Once, when he was walking by the river, he spotted Leilei coming toward him carrying a live fish, its head hanging low and twisting from side to side. When he spotted Baopu he stopped and looked at him, the corners of his eyes inching upward. It made Baopu feel awkward, almost as if Zhaolu were looking at him. It was an agonizing moment, for he knew that sooner or later that look would compel him to reveal what had happened on that stormy night. So he crouched down and rubbed the tuft of hair as he studied the boy’s face. Everything below those eyes resembled him, Baopu discovered. With a muttered oath, he stood up and hurried off. But then he stopped and turned to take another look. Leilei was still standing there, not moving. Abruptly he held up the fish and shouted: “Pa—” It was a shout Baopu would never forget, and one night, when thoughts of Leilei came to him, he murmured: “Not bad. I’ve got a son!” But then feelings of self-reproach gnawed at him, creating a desire to say that to the boy’s mother. Yet as soon as he was outside and washed in the moon’s rays, he realized he was being ridiculous—Leilei had clearly gotten those eyes from Li Zhaolu. Counting backward, he tried to calculate when Zhaolu had come home for the last time and then recall the date when the old tree by the mill had been struck by lightning. His heart was pounding as he relived the night of passion and joy they had shared.

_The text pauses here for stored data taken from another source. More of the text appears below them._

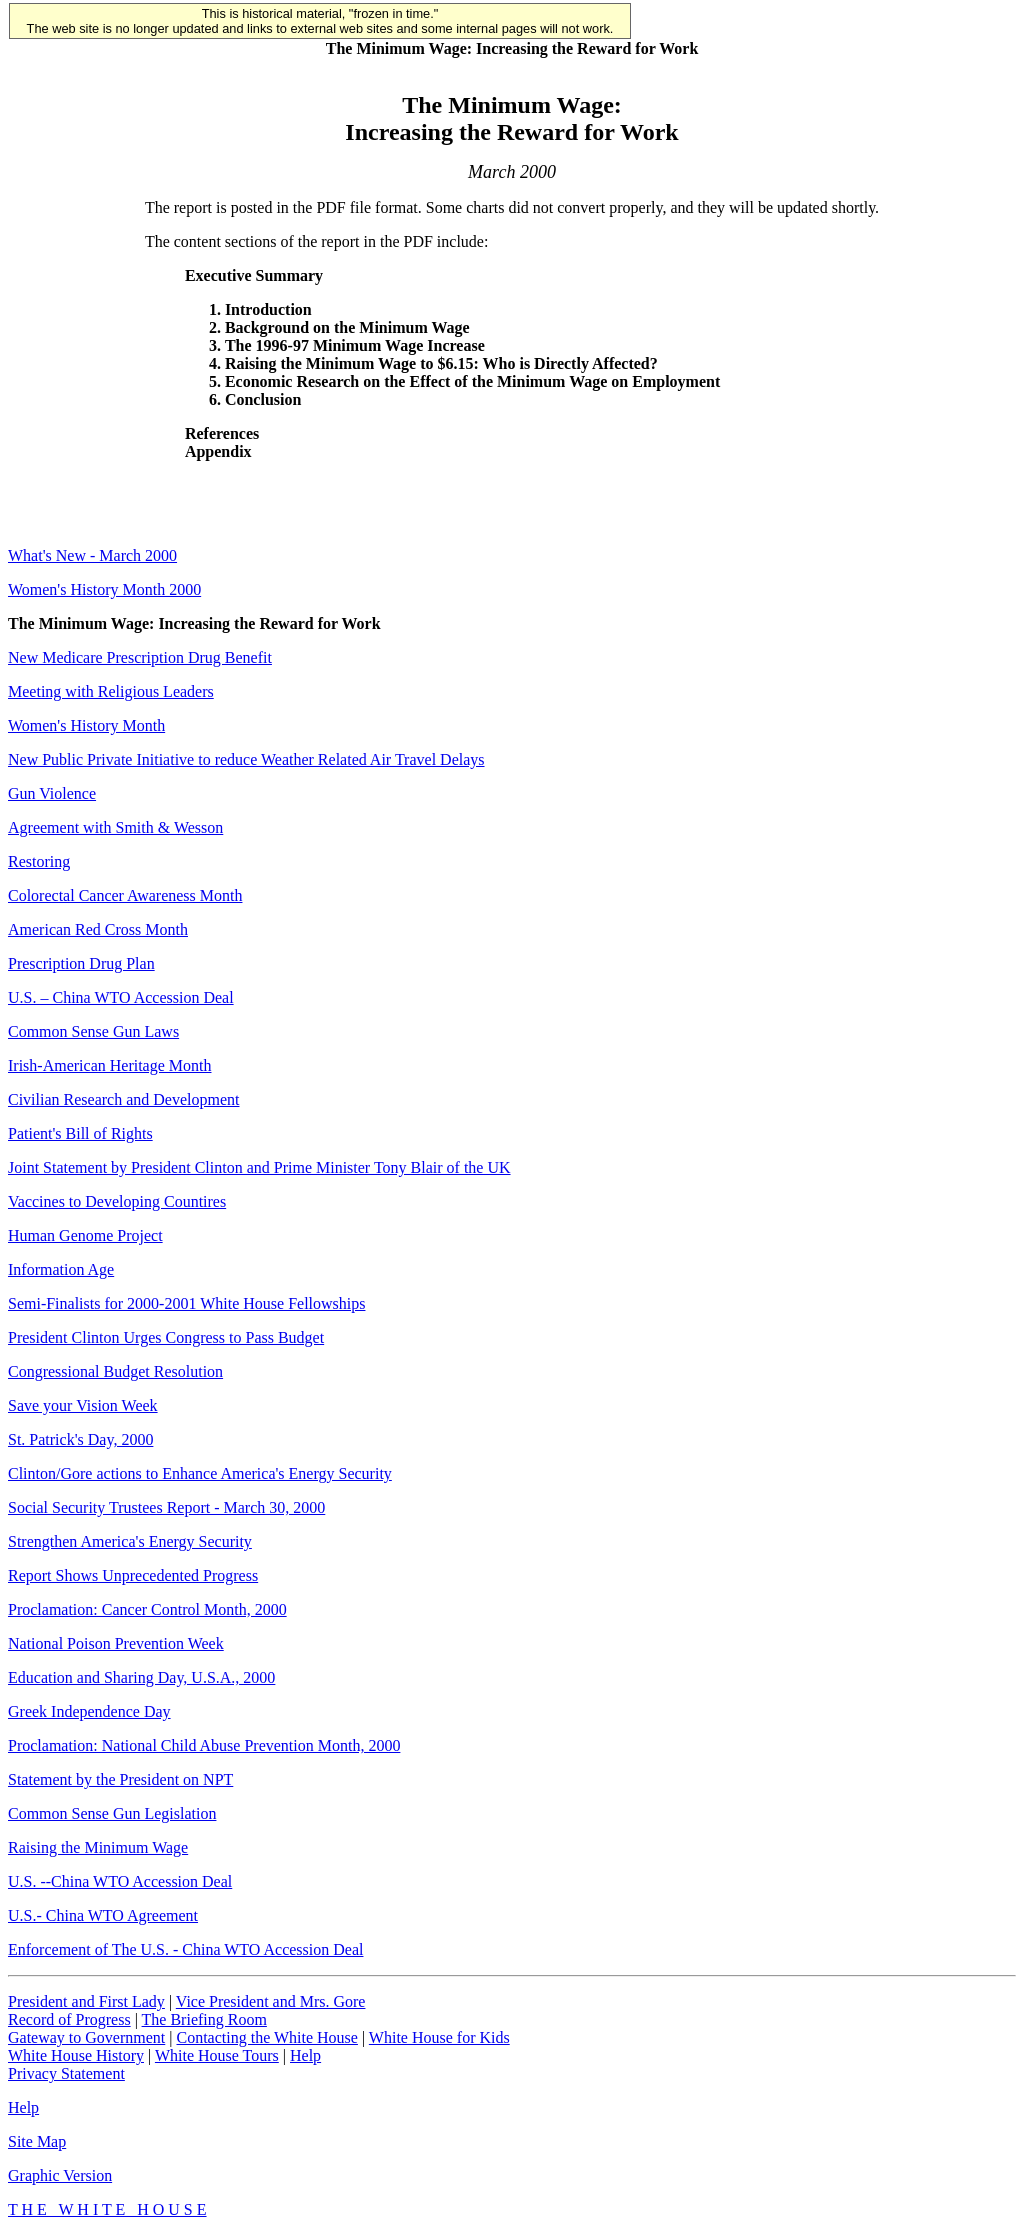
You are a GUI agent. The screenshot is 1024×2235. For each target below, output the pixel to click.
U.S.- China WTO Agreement (103, 1915)
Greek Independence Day (89, 1711)
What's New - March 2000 (92, 555)
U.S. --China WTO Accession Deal (120, 1881)
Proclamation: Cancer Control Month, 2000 (147, 1609)
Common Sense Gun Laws (93, 1031)
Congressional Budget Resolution (115, 1371)
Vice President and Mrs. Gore (271, 2001)
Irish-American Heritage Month (109, 1065)
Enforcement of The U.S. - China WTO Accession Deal (185, 1949)
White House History (76, 2055)
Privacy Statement (66, 2073)
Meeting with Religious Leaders (111, 691)
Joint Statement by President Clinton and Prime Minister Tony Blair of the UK (259, 1167)
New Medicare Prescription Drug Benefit (140, 657)
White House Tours (217, 2055)
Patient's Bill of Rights (80, 1133)
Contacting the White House (266, 2037)
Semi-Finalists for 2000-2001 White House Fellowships (186, 1303)
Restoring (39, 861)
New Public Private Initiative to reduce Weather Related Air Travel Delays (246, 759)
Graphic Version (60, 2175)
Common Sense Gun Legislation (112, 1813)
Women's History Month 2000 (104, 589)
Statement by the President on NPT (120, 1779)
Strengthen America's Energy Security (130, 1541)
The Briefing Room (204, 2019)
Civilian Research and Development (123, 1099)
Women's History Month (86, 725)
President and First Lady (86, 2001)
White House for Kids (439, 2037)
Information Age (61, 1269)
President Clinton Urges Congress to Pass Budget (166, 1337)
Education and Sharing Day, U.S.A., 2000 (141, 1677)
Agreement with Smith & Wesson (115, 827)
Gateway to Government (86, 2037)
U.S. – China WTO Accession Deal (121, 997)
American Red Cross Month (98, 929)
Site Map (37, 2141)
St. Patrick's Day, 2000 (80, 1439)
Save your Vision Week (83, 1405)
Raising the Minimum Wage (98, 1847)
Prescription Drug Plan (81, 963)
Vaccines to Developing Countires (117, 1201)
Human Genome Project (85, 1235)
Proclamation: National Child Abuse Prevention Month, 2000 (204, 1745)
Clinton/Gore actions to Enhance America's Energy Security (200, 1473)
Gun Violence (52, 793)
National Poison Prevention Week (116, 1643)
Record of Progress (69, 2019)
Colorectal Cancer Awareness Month (125, 895)
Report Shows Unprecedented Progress (133, 1575)
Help (305, 2055)
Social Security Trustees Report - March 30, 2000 (166, 1507)
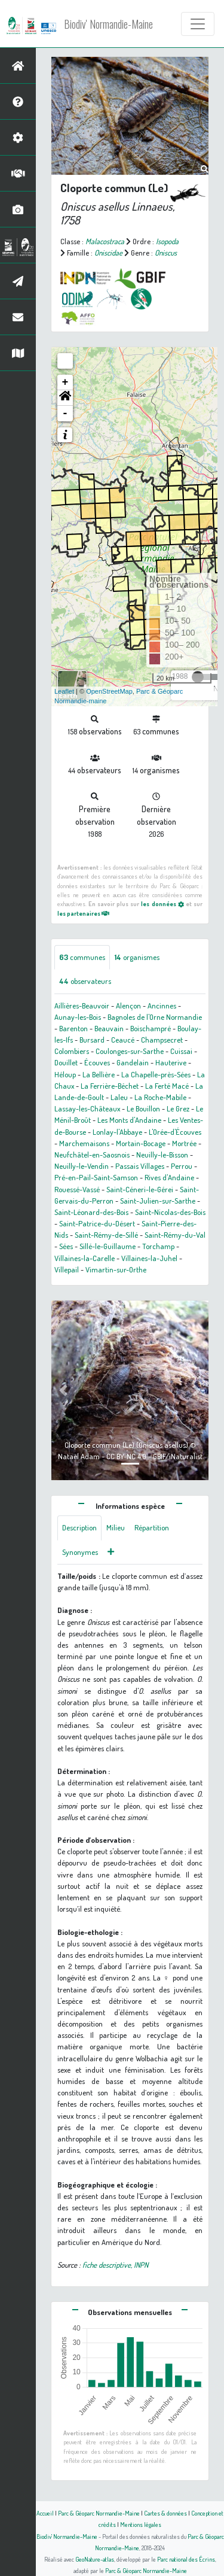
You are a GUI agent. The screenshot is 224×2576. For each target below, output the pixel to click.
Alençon (128, 1005)
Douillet (66, 1062)
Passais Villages (139, 1166)
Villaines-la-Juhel (149, 1258)
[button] (65, 398)
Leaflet (64, 691)
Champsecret (162, 1039)
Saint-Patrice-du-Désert (97, 1223)
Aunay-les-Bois (77, 1017)
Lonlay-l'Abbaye (117, 1132)
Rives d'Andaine (169, 1177)
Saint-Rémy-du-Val (175, 1235)
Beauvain (109, 1028)
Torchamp (158, 1246)
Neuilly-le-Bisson (162, 1154)
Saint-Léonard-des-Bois (91, 1212)
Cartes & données (165, 2513)
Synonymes (80, 1552)
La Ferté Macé (167, 1085)
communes (82, 957)
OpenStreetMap (109, 691)
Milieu (115, 1527)
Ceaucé (122, 1039)
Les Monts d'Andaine (129, 1120)
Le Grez (178, 1108)
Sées (66, 1246)
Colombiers (71, 1051)
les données (162, 903)
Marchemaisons (84, 1143)
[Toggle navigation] (197, 24)
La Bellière (98, 1074)
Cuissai (181, 1051)
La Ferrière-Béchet (110, 1085)
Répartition (151, 1527)
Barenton (73, 1028)
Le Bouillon (143, 1108)
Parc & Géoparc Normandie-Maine (99, 2513)
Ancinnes (162, 1005)
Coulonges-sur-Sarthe (130, 1051)
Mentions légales (140, 2524)
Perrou (181, 1166)
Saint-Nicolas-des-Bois (170, 1212)
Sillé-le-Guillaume (107, 1246)
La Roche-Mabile (160, 1097)
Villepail (66, 1269)
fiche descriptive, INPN (115, 2265)
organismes (137, 957)
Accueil (45, 2513)
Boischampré (150, 1028)
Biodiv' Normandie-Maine (108, 24)
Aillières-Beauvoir (81, 1005)
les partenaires (83, 913)
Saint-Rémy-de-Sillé (106, 1235)
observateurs (85, 981)
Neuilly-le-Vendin (81, 1166)
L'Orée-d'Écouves (175, 1132)
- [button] (65, 413)
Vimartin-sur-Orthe (115, 1269)
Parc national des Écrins (186, 2559)
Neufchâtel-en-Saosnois (92, 1154)
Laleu (119, 1097)
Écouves (97, 1062)
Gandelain (132, 1062)
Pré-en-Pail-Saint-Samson (96, 1177)
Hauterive (170, 1062)
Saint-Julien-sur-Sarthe (157, 1200)
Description (79, 1527)
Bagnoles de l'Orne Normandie (155, 1017)
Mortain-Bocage (140, 1143)
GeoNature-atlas (94, 2559)
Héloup (65, 1074)
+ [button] (65, 382)
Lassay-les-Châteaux (87, 1108)
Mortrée (184, 1143)
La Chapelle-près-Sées (156, 1074)
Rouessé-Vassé (77, 1189)
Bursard (92, 1039)
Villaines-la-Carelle (84, 1258)
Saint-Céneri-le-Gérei (139, 1189)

No detail escaped him: Xiaokui’s moans of pleasure, her frail figure, and the two sweaty bodies as lightning flashed outside the window. The night was hideously short, and he recalled Xiaokui’s cry of alarm when the sky began to lighten up in the morning. She was holding him as he lay, utterly exhausted, as if he had only minutes to live. She shook him, maybe thinking he was in mortal danger, and began to cry. He sat up but lacked the strength to jump out her window.
The rain had stopped by the time he was on his way back to his room, and that is where his reminiscences always ended. He concluded that such heart-stopping joy had to have produced fruit, a realization that made him break out in a cold sweat. Time and again he asked himself if there was a chance that he could someday claim the boy who refused to grow up.
The next emotion to torment Baopu was profound remorse. He had watched Xiaokui limp along dragging the boy with her all these years, and he’d never once offered to help, to his everlasting feelings of guilt. There were times when he turned his thoughts upside down, telling himself that Leilei was definitely not his son, and that invariably lifted an emotional burden from his shoulders.
Xiaokui wore her mourning garb for a year. Such attire had likely been outlawed in other places, but not in Wali. Rather than diminish in number, complex funeral rites and strange customs had actually increased in recent years. Where death was concerned, only the eyes of the spirits were watching. For the better part of a year, Xiaokui was seen on the streets and in the lanes clad in funereal white, a reminder to the townspeople not to forget to grieve. When Baopu saw the white garb he immediately thought of Zhaolu, who had died in the far-off northeast provinces. He did not have to be told that if the people in town knew what had happened between him and Xiaokui, he would never be forgiven, for that was what people called “stealing a man’s wife when he’s down.” Zhaolu could not experience the loathing of a man whose wife had been taken from him, for he was already in the ground. This thought made Baopu cringe. But no one in town knew, and no one could imagine that their taciturn neighbor was capable of what had happened on that stormy night. Baopu censured himself anyway.